Enve Melee Road Frameset

Melee Road Frameset

Enve Melee Road Frameset

$5,500 at Backcountry
Pros
  • Excellent ride quality and performance
  • Integrated front end is simple and well designed
  • Threaded bottom bracket
  • Minimal branding
Cons
  • Aero data only compares performance against Enve's Custom Road
  • Not compatible with Campy EPS
  • Only available as a single color (for now)
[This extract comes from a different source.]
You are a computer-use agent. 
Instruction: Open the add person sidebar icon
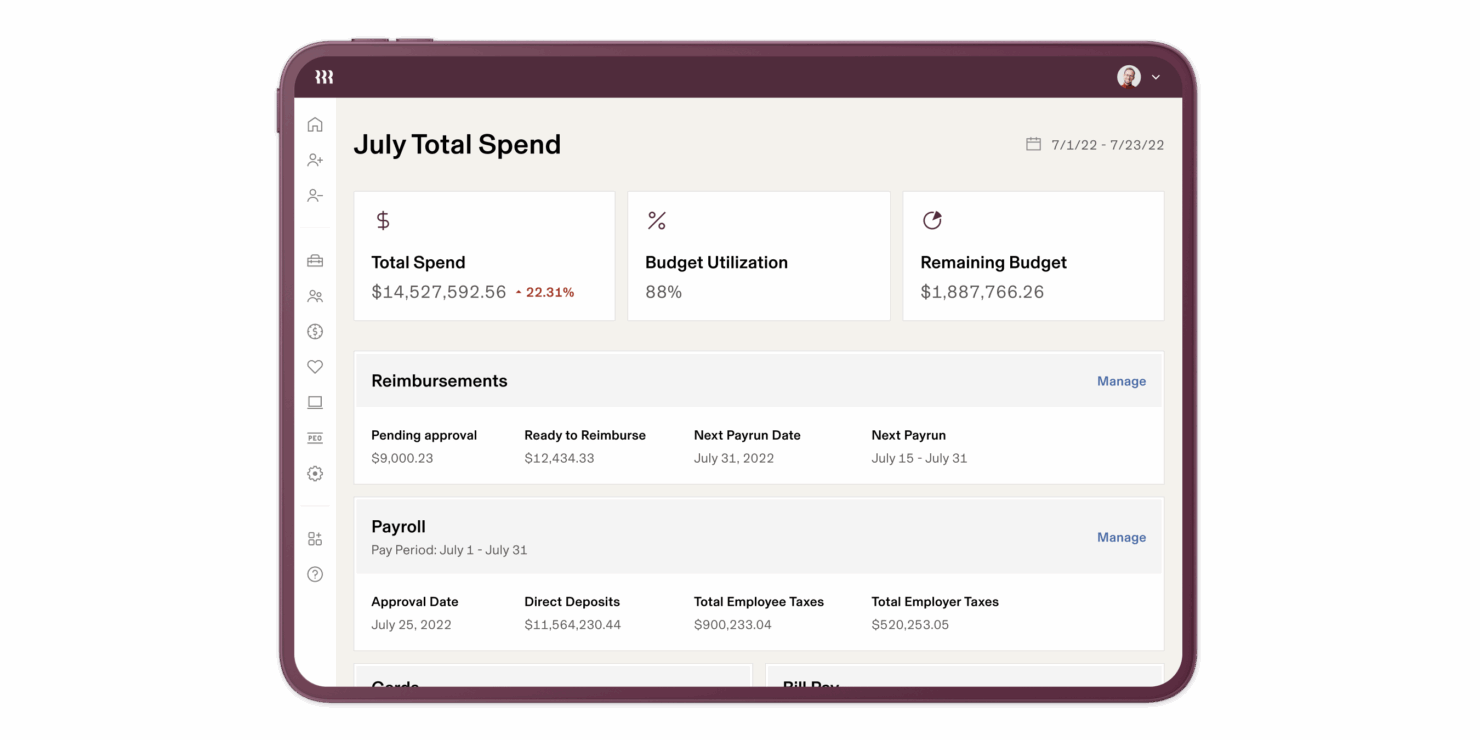[315, 160]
When you hear the name Enve Composites, fancy U.S.-made carbon wheels, carbon forks, bars, stems, and seatposts will probably be the first thoughts that enter your mind. For the past 16 years, these parts found their way onto some of the most drool-worthy custom bikes. Enve built its reputation in the world of bespoke bicycles and used that foundation to grow its business from a niche high-end wheel company to a more mainstream presence in cycling.
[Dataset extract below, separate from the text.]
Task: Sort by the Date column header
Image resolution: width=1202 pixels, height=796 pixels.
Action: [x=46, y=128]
In March of 2021, Enve returned to its boutique roots with a product that few outside the company saw coming, a custom carbon road frame manufactured at Enve’s Ogden, Utah headquarters. This initial bike, simply named Custom Road, is constructed from several uniquely molded carbon pieces. The whole point of the Custom Road is that it is custom-built; it requires an incredibly high degree of attention from a dedicated production team. Enve’s second road model, the Melee, was built on the foundation created by the Custom Road. But, it would be simplistic to say that the Melee is the stock version of the Custom Road.

enve melee
Trevor Raab

The Melee uses a monocoque construction method versus the more labor-intensive processes of bonding carbon tubes and then overwrapping with more carbon. The monocoque frame results in a lighter, more aerodynamic frame. The process is so different that it would have been unrealistic to try to produce the Melee alongside the Custom Road in Utah. Instead, the Melee is Chinese-made. And inside the same factory Enve has used for years to manufacture its forks and handlebars.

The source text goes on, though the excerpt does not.